A patch was already proposed that simply avoided '-r' and '-O -' to be set together. But that would 
void a clause in the documentation that states that "wget -O file http://foo"; is intended to 
work like "wget -O - http://foo > file". So, my approach is to maintain that.

Initially I thought of redirecting stdout to stdin, but that would be an ugly 
hack that would probably make things difficult in the future. What's more, 
there are options that rely on stdin, such as '--input-file=-'.

So, what I did is to write to a regular file in /tmp/.wget.stdout instead of in 
stdout when '-O -' is passed, and dump everything in the end. This, apart from 
fixing the bug, maintains the documented behavior.

+++++

- _Tasks and exercises_
A - Answer these questions about the wget patch description, one answer per line, marked to match:
(i) Which two options did the earlier proposed patch keep from being set together?
(ii) What option is given as an example of one that relies on stdin?
(iii) Where does the new approach write output when '-O -' is passed?
B - Rewrite the wget patch description from "Initially I thought" up to and including "the documented behavior.", replacing "stdout" with "standard output".
C - Extend the wget patch description by continuing it from the point where it stops.
The lines further down come from a separate source.

- _Given data_
+++++

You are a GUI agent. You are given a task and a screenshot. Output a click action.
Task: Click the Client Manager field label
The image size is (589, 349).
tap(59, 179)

+++++

- _Answers to the tasks_
A -
(i) '-r' and '-O -'
(ii) '--input-file=-'
(iii) To a regular file in /tmp/.wget.stdout

B -
Initially I thought of redirecting standard output to stdin, but that would be an ugly 
hack that would probably make things difficult in the future. What's more, 
there are options that rely on stdin, such as '--input-file=-'.

So, what I did is to write to a regular file in /tmp/.wget.standard output instead of in 
standard output when '-O -' is passed, and dump everything in the end. This, apart from 
fixing the bug, maintains the documented behavior.

C -
Although this is a good workaround for the short term, IMO the best approach is 
to keep everything in memory and write stuff out in the end. Something similar 
was already reported at 20714.

I don't expect this patch to be definite. This is just a follow-up to my work. 
I'm looking forward to your feedback as I sure haven't taken into account all 
the consequences.

So far, the following are still to be done:
  - /tmp/.wget.stdout won't work on Windows, so port it.
  - FOPEN_OPT_ARGS is not taken into account.
  - I only took into account HTTP. The same workaround should be applied to FTP 
too.

Here goes:

diff --git a/src/http.c b/src/http.c
index b7020ef..bc7c1e9 100644
--- a/src/http.c
+++ b/src/http.c
@@ -3080,7 +3080,7 @@ http_loop (struct url *u, struct url *original_url, char 
**newloc,
/* Set LOCAL_FILE parameter. */
   if (local_file && opt.output_document)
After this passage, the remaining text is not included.